The side effects experienced during scopolamine infusion conceivably may compromise the blind to drug versus placebo assignment. Nevertheless, the transient nature of the side effects aided the preservation of the double-blind, since the primary outcome measure was obtained at the beginning of each session when subjects were side-effect free (i.e., before they received the infusion for that day) and thus reflected the treatment received during the session that occurred 3 to 5 days previously. Another design feature that mitigated the likelihood of unblinding by side effects was that the placebo challenge, which involved IV infusion while sitting in a reclining hospital chair or bed, was associated with sedative side effects in 59% of subjects.
Whether scopolamine's utility as an antidepressant treatment can be achieved using other routes of administration remains unclear. Scopolamine is poorly and inconsistently absorbed via the oral route (73). While scopolamine is well absorbed transdermally, the gene expression changes observed in the mTOR pathway are concentration dependent (74), and it is unclear whether the maximum concentrations achieved under the IV route can be achieved under routes characterized by slower absorption, such as the transdermal route (75).
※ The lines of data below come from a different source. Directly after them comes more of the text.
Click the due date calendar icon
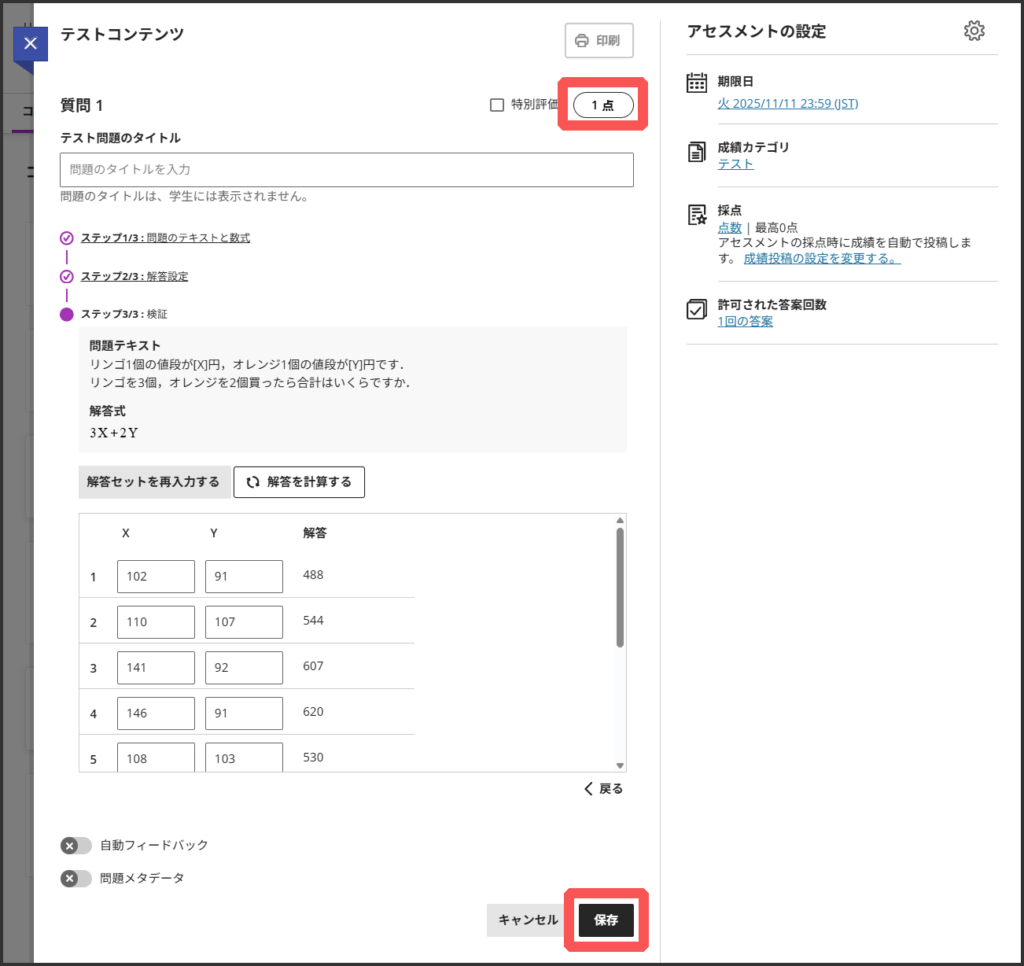 click(x=697, y=84)
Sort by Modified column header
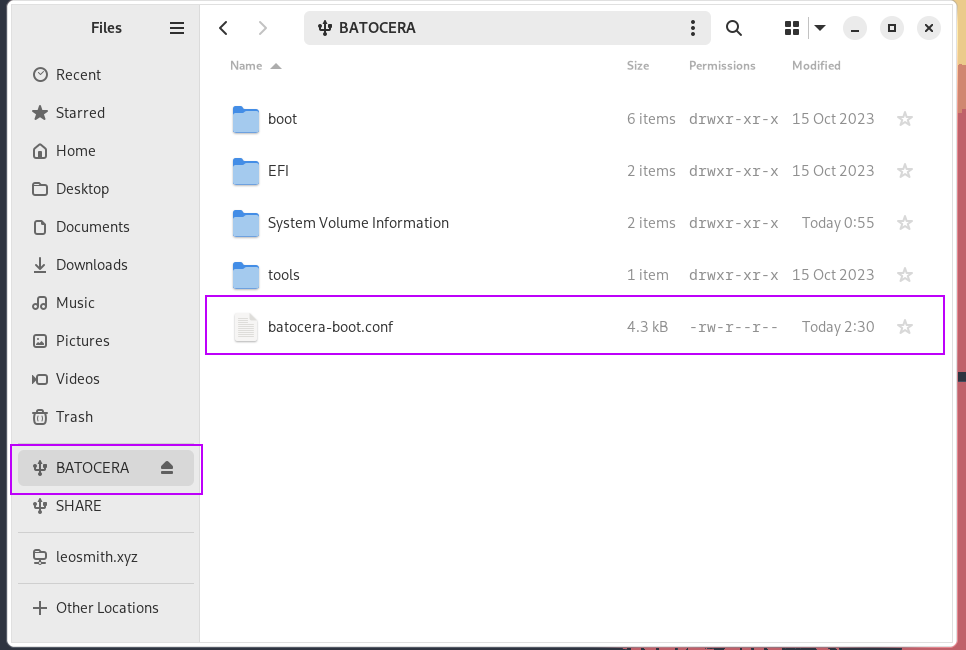This screenshot has height=650, width=966. 816,66
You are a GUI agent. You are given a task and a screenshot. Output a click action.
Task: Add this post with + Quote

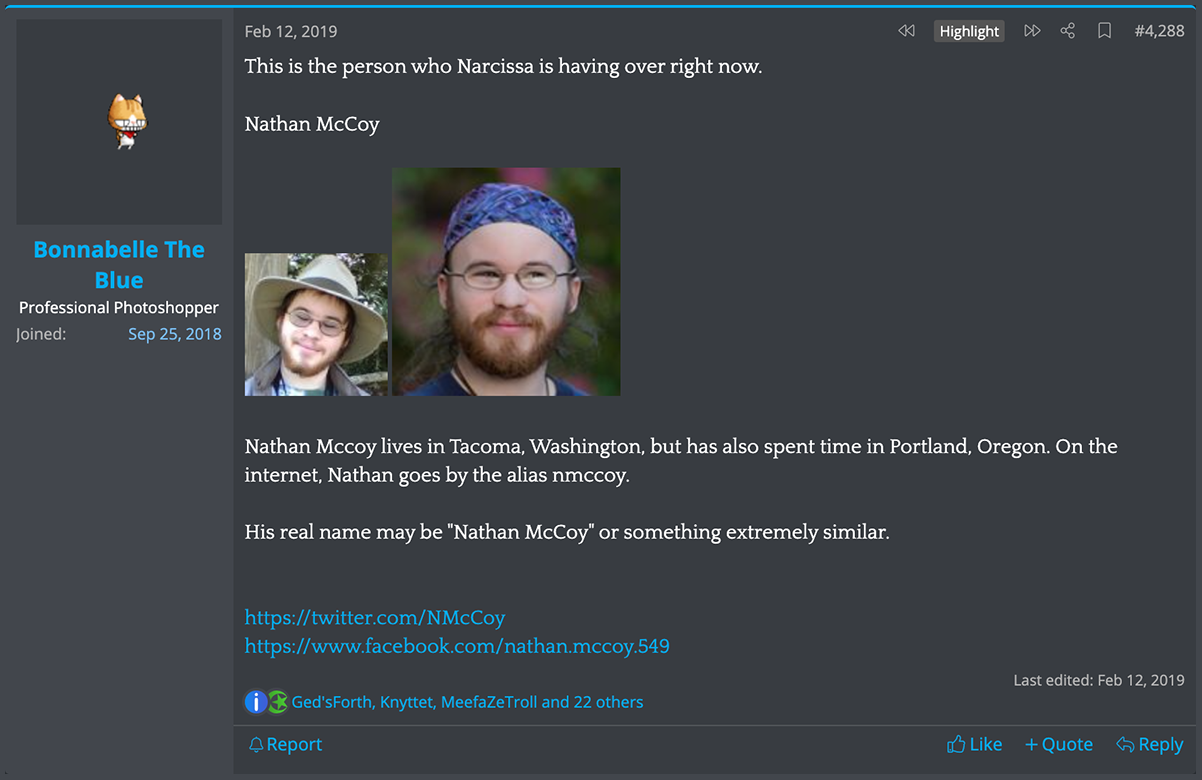1058,744
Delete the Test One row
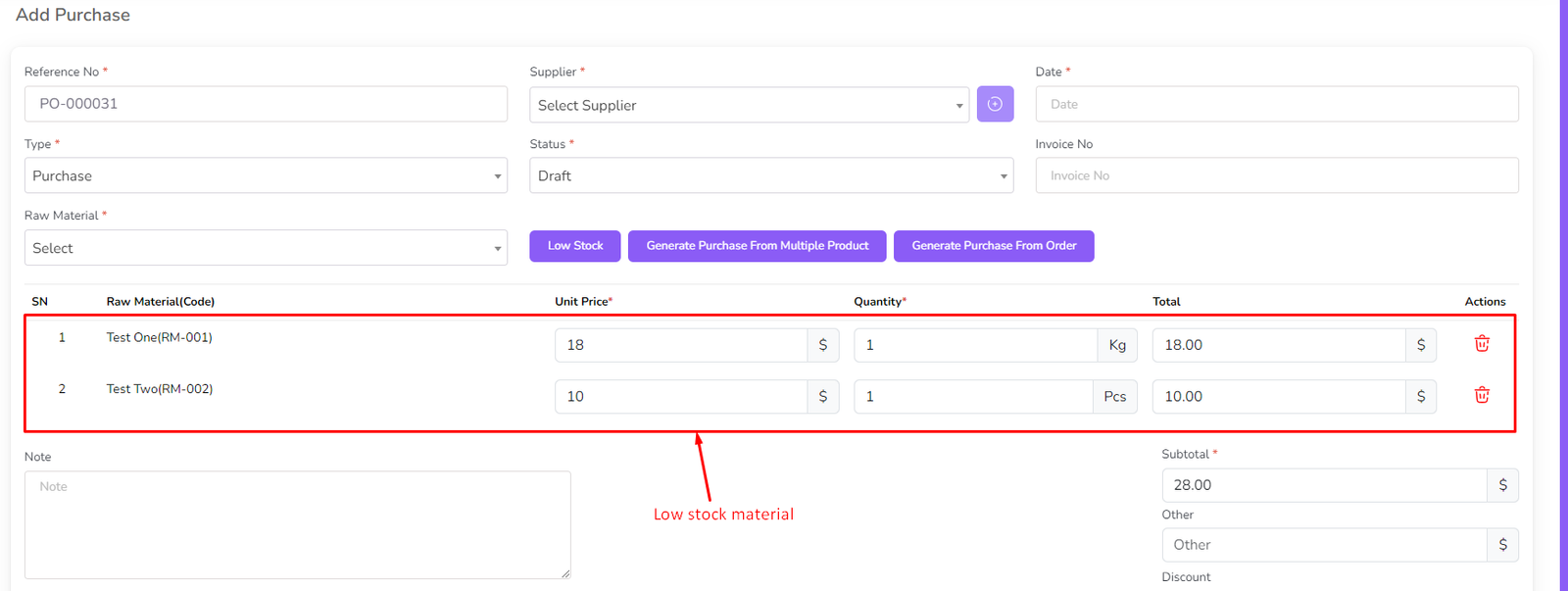1568x591 pixels. click(1482, 344)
Finally, scopolamine is well absorbed during intranasal administration (73), but it remains unclear whether the greater variability in absorption under the intranasal route will unacceptably increase the rate of adverse events (40). Nevertheless, parenteral routes other than the IV route ultimately may prove effective for obtaining antidepressant efficacy using scopolamine (e.g., [30]).
Conclusions
The studies reviewed here provide evidence that scopolamine (4.0 μg/kg IV) exerts rapid and robust antidepressant effects. Scopolamine was well tolerated at this dose, particularly since it was pulsed at semiweekly intervals so that the problematical antimuscarinic effects associated with daily use (e.g., constipation, urinary retention) were rare. Future studies are needed to independently replicate these findings and to examine whether a comparable antidepressant response can be achieved when scopolamine is delivered via other routes.
Supplementary Material
Footnotes
Drs. Furey and Drevets are named as co-inventors on the use patent application “Scopolamine in the Treatment of Depression” that is pending. Drs. Furey and Drevets have assigned their rights in the patent to the U.S. government but will share a percentage of any royalties that may be received by the government. While neither investigator has received a royalty or payment related to scopolamine, they have the possibility of doing so if the use patent ultimately is licensed to a commercial entity. Dr. Zarate is listed as a co-inventor on a patent application for the use of ketamine and its metabolites in major depression. Dr. Zarate has assigned his rights in the patent to the U.S. government but will share a percentage of any royalties that may be received by the government.
Supplementary material cited in this article is available online.